6: Pillar 2 (paras. 6.1-6.11)
Introduction
6.1 This chapter provides feedback to responses to chapter 10 of consultation paper (CP) 16/22 - Implementation of the Basel 3.1 standards, which described the implications of the proposed changes to the Pillar 1 risk-weighting framework for the Prudential Regulation Authority's (PRA) Pillar 2 framework. [The PRA's methodologies for setting Pillar 2 capital requirements are set out in full in SoP - The PRA's methodologies for setting Pillar 2 capital.] This chapter sits alongside chapter 6 of PS17/23 - Implementation of the Basel 3.1 standards near-final part 1 and focuses on the responses relating to the Pillar 2A credit risk methodology and the interaction between Pillar 2 and the output floor.
Pillar 2 review
6.2 CP16/22 did not contain any policy proposals for Pillar 2, but it set out the topics the PRA is considering so that Pillar 2 requirements are updated as necessary for the implementation of the Basel 3.1 standards. In particular, it outlined the PRA's principle that it would not double count capital requirements for the same risks in both Pillar 1 and Pillar 2A.

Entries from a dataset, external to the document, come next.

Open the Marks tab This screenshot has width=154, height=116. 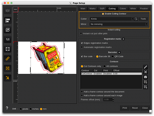tap(92, 8)
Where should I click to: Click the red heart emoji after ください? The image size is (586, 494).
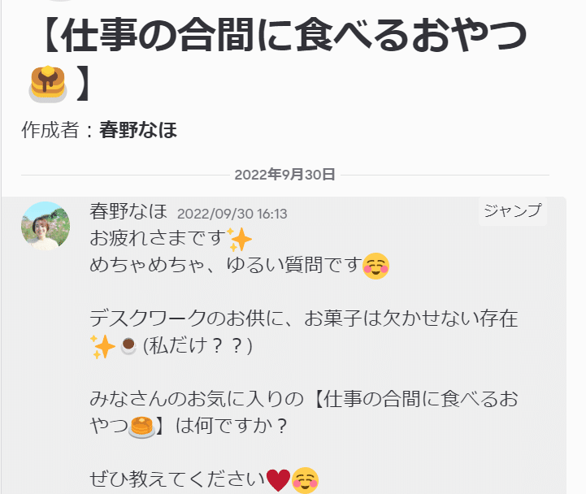pyautogui.click(x=278, y=480)
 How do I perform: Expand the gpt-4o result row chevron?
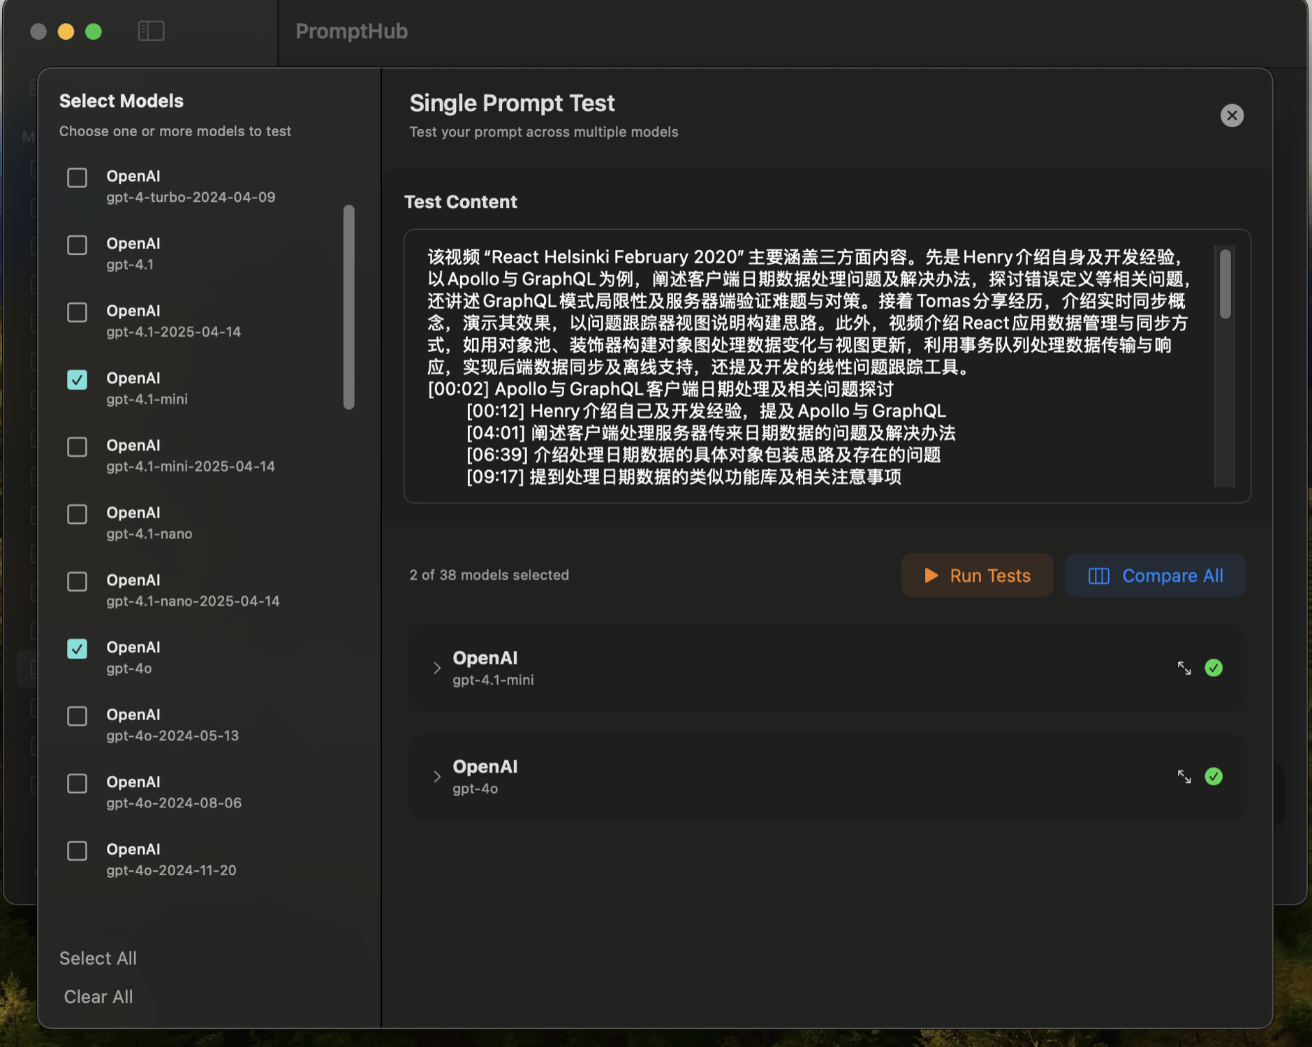point(437,777)
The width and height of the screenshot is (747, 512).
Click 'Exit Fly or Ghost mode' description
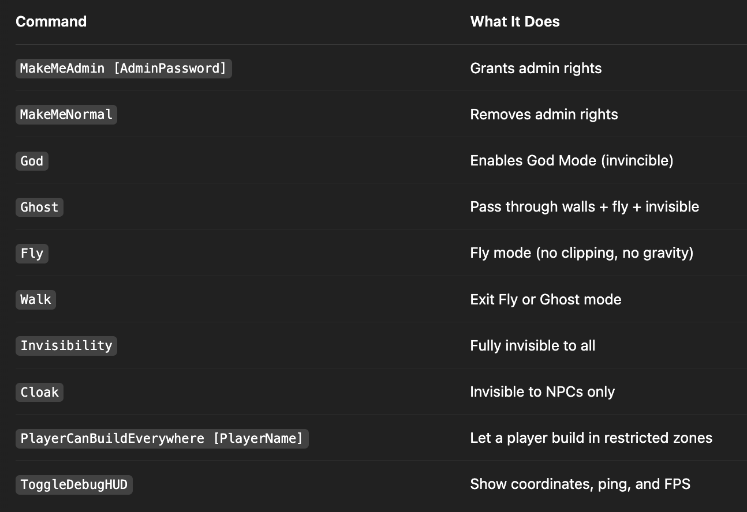tap(546, 299)
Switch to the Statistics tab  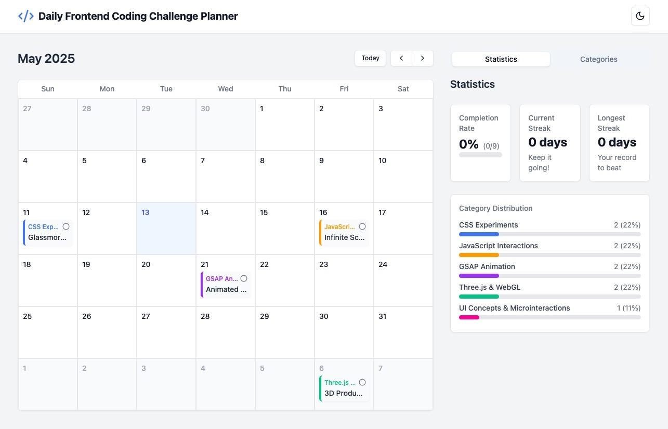(501, 59)
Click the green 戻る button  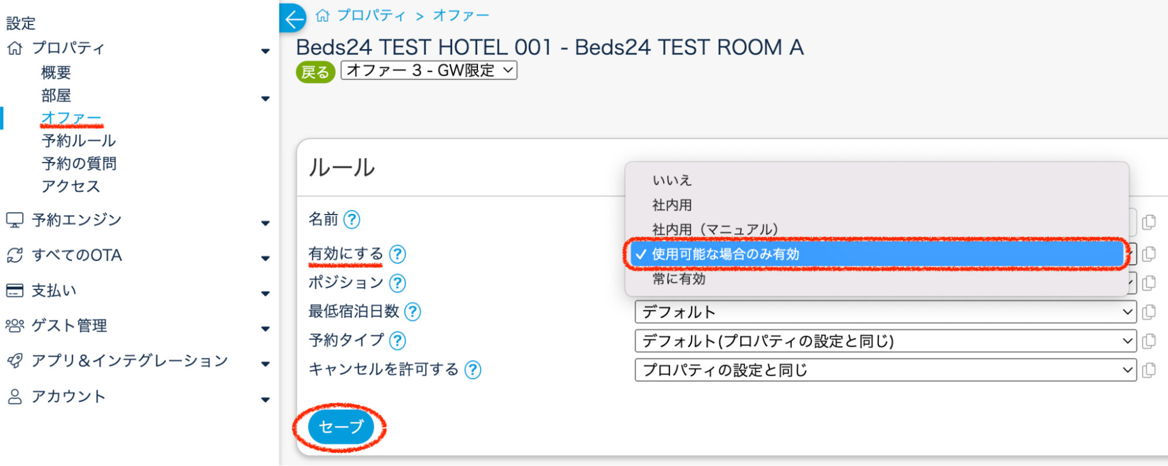point(316,72)
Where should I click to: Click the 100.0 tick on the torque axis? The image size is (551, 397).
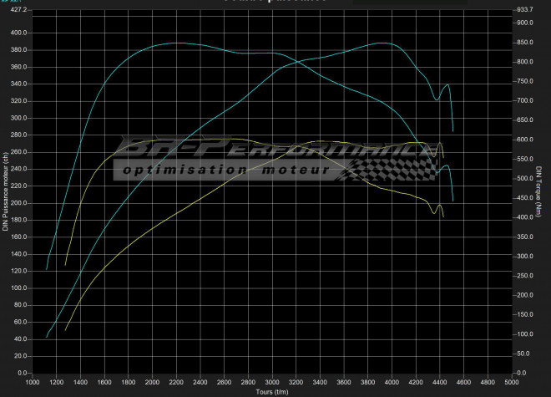527,334
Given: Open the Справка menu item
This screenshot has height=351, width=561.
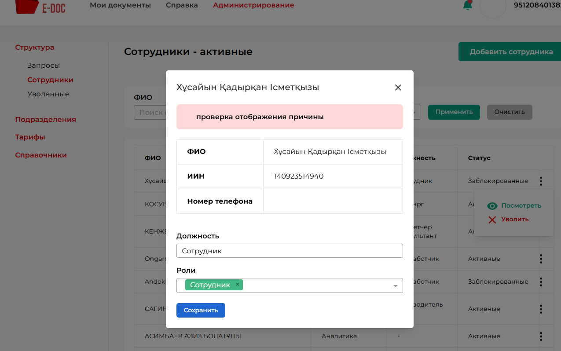Looking at the screenshot, I should coord(182,6).
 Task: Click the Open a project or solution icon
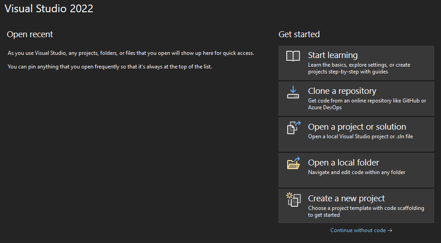pos(294,128)

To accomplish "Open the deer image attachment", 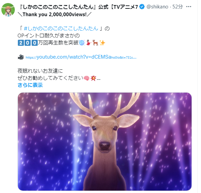I will [105, 141].
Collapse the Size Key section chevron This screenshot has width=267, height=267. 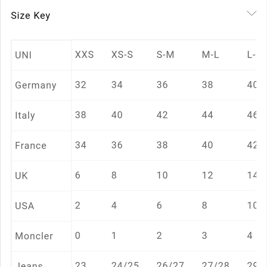pyautogui.click(x=251, y=13)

6.3 Taking responses to CP16/22 into account, in PS17/23 the PRA stated its intention to sequence its Pillar 2 review work by first addressing the consequential impacts of Basel 3.1 Pillar 1 changes on Pillar 2 within the existing methodologies in an off-cycle review of firm-specific requirements, and then reviewing the Pillar 2A methodologies after the PRA's rules to implement the Basel 3.1 standards are finalised.